To calculate the objective function for these force fields, run:
./calculate_errors.run $AMSHOME/atomicdata/ForceFields/ReaxFF/CHON2017_weak.ff
for the force field we used as a starting guess, and
./calculate_errors.run $AMSHOME/atomicdata/ForceFields/ReaxFF/CHON2017_weak_bb.ff
for a force field that was refitted from our starting guess to proper DFT training set. If compare against the refitted force field:
Value in training set | New FF | CHON2017_weak_bb.ff |
---|---|---|
Bonds | 0.0673 | 0.0212 |
Angles | 3.4729 | 1.3347 |
RMSG | 33.6747 | 49.4250 |
Energy | 10.9002 | 26.7171 |
When comparing the error files generated by analysis of the errors you see that the geometries seem to be much better described by the CHON2017_weak_bb.ff. This is due to the fact that we put so much emphasis on the PES scans in our training set.
Refine the training set¶
Let’s try to adjust the weights in our training data to get better geometries:
- Increase the number of steps in the geometry optimizations to 15
- Assign a weight of 0.01 to every bond distance in the training.in
- Assign a weight of 0.1 to all the energies in trainset.in
and run the CMA-ES optimizer again, followed by a calculation of the objective function for the best force field of this run. The new results should look similar to these finding
Value in training set | New FF | CHON2017_weak_bb.ff |
---|---|---|
Bonds | 0.0275 | 0.0212 |
Angles | 1.7123 | 1.3347 |
RMSG | 28.0047 | 49.4250 |
Energy | 27.4686 | 26.7171 |
The resulting force field is already much closer to the published force field. Again, taking closer look at the error files with AMSgraphs reveals that this weighting scheme seems to result in a much more balanced fore field
Keep in mind that the original force field - of which we have re-used quite some parameters - was fitted against DFT data. In other words, the force field has been trained to reproduce DFT geometries and DFT energies.
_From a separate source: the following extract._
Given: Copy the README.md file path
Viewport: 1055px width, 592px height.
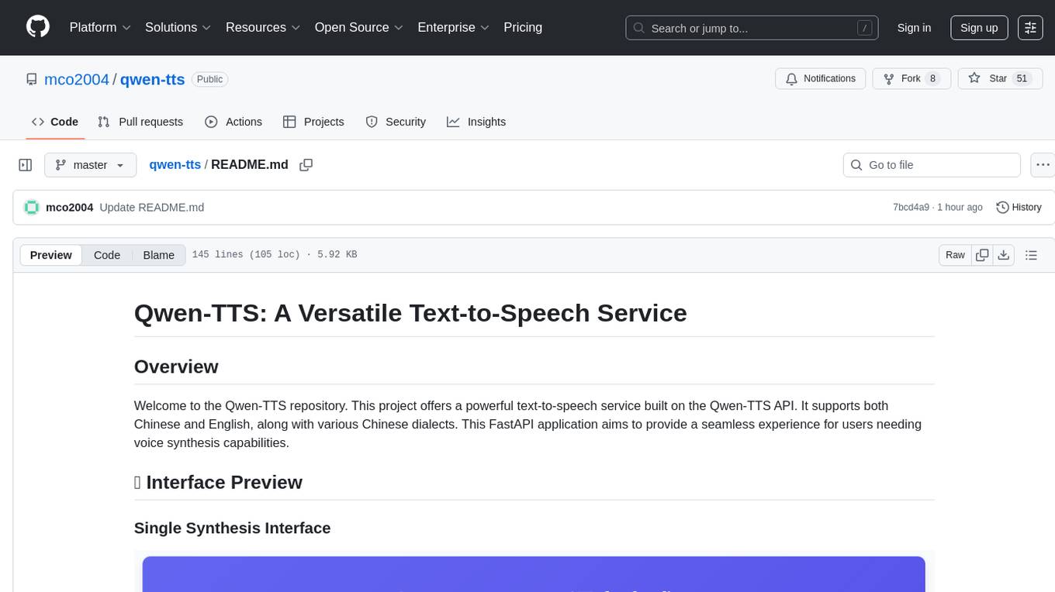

This means deviations between our DFTB force field and the ‘real’ force fields are to be expected since the comparison isn’t really fair. After all this approach serves for illustrating the concepts and workflow of parameter fitting and not the generation of a production ready force field. If you want to optimize your force field even further, try some of the following:
Training set / Optimization tweaks:
- More tests: Apply new force field to MD and geometry optimizations
- Try to locate problematic trainset entries and change (decrease) their weights
- Increase max. steps for the geometry optimizer
- Add more entries
- Run more (~10) CMA-ES runs
- Check params file in folder input, maybe more parameters need to be fitted?
- Check parameter ranges in params file: should a range be increased (compare to your fitted FF)?